Personal information
- Born: 24 July 1987 (age 38) Oslo, Norway
- Nationality: Norwegian
- Height: 1.82 m (6 ft 0 in)
- Playing position: Left back

Club information
- Current club: Stabæk
- Number: 3

Senior clubs
- Years: Team
- 2006-2008: Nordstrand IF
- 2008-2009: Vålerenga Håndball
- 2009-2016: Stabæk

National team ^{1}
- Years: Team / Apps / (Gls)
- 2011-2013: Norway / 34 / (13)

Medal record
European Championship
| Silver medal – second place | 2012 Serbia | Team |

= Karoline Mamelund =

Norwegian handball player (born 1987)

Karoline Mamelund (born 24 July 1987) is a former Norwegian handball player. She last played for the club Stabæk Håndball.

==Career==
===Club career===
Mamelund played for the club Vålerenga until 2006. She played for Nordstrand IF from 2006 to 2008, and for Stabæk Håndball from 2009 to 2016.
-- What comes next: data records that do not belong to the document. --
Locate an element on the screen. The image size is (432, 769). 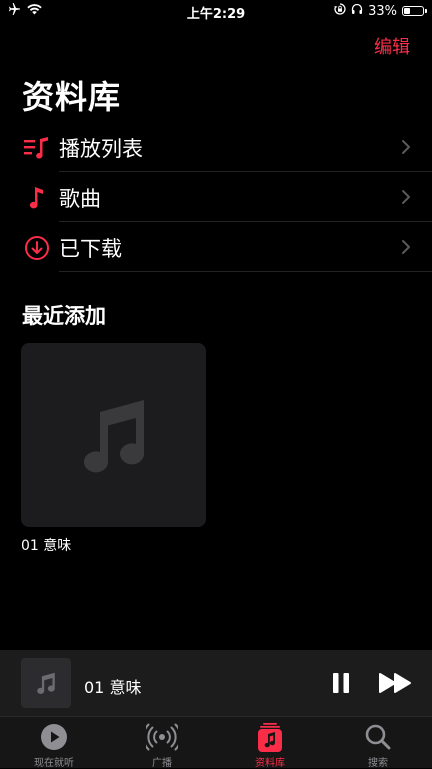
mini-player-title: 01 意味 is located at coordinates (113, 688).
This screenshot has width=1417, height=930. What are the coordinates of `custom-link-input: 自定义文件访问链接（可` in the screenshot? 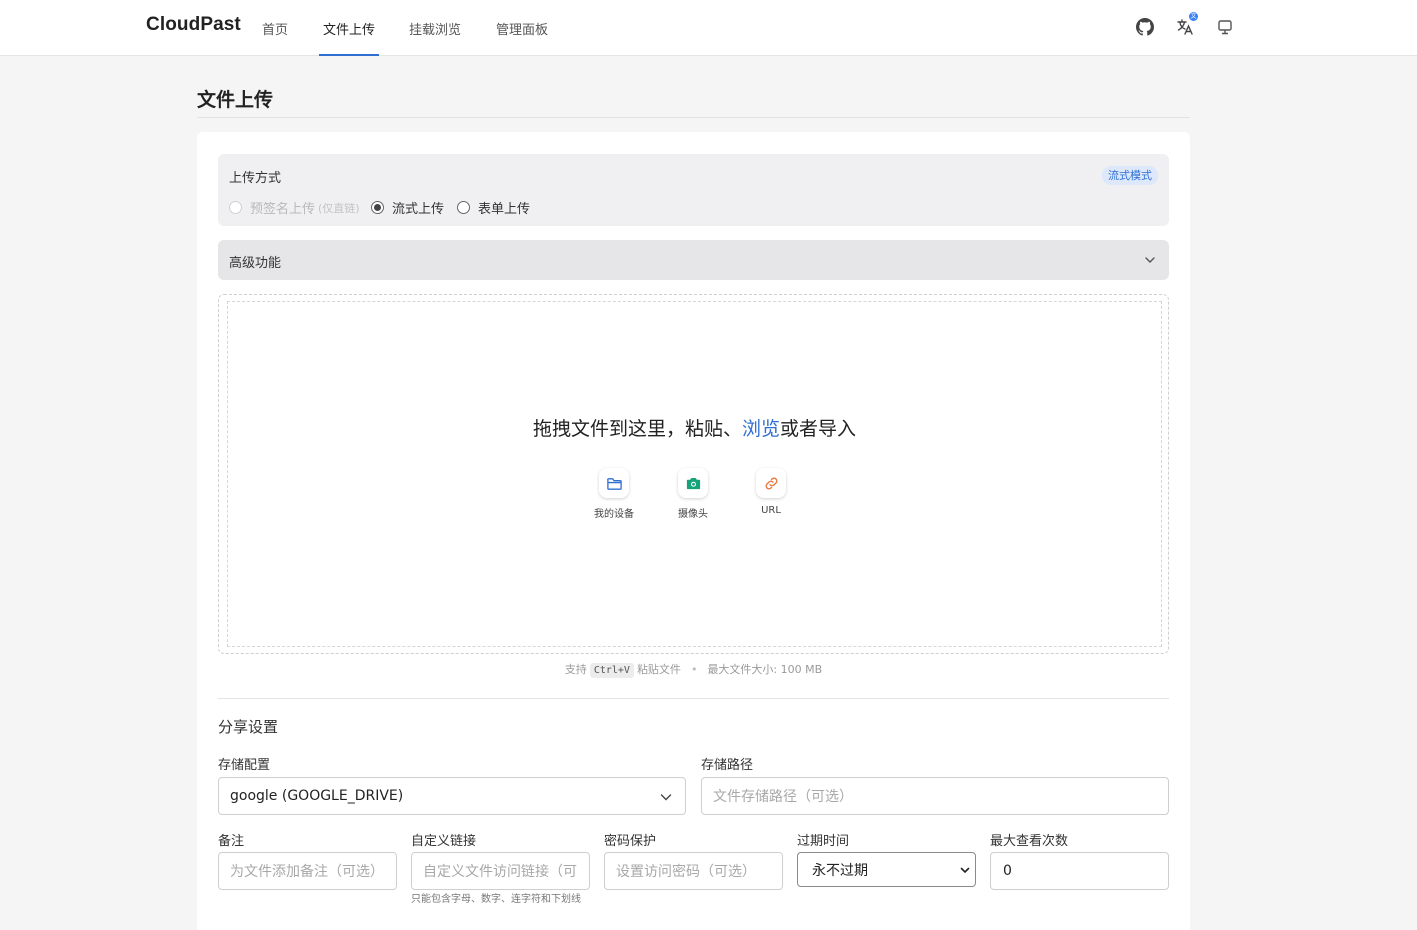 It's located at (500, 871).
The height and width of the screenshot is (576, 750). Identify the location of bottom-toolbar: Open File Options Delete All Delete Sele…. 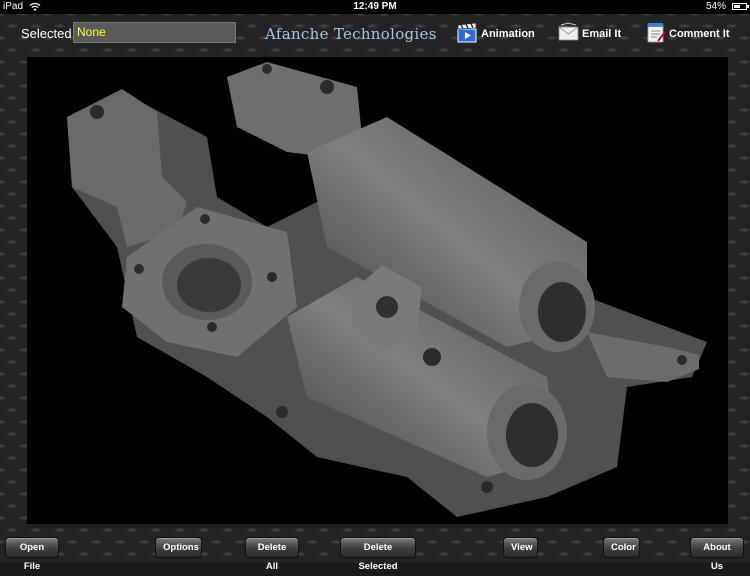
(375, 552).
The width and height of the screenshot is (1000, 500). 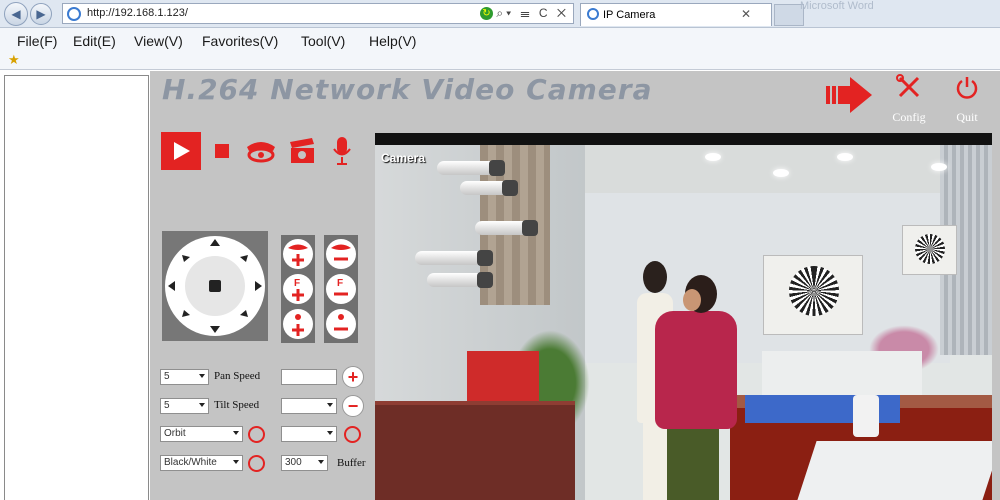 I want to click on focus-in-icon: F, so click(x=298, y=290).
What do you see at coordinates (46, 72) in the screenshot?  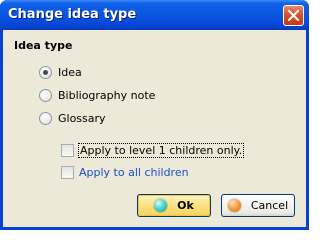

===International career===
She made her debut on the Norwegian national team in March 2011, and won silver with Norway at the 2012 European Women's Handball Championship. She played a total of 34 matches and scored 13 goals for the national team.

==Personal life==
Karoline Mamelund (born Karoline Næss) was born in Oslo on 24 July 1987. She is married to Erlend Mamelund since 2015.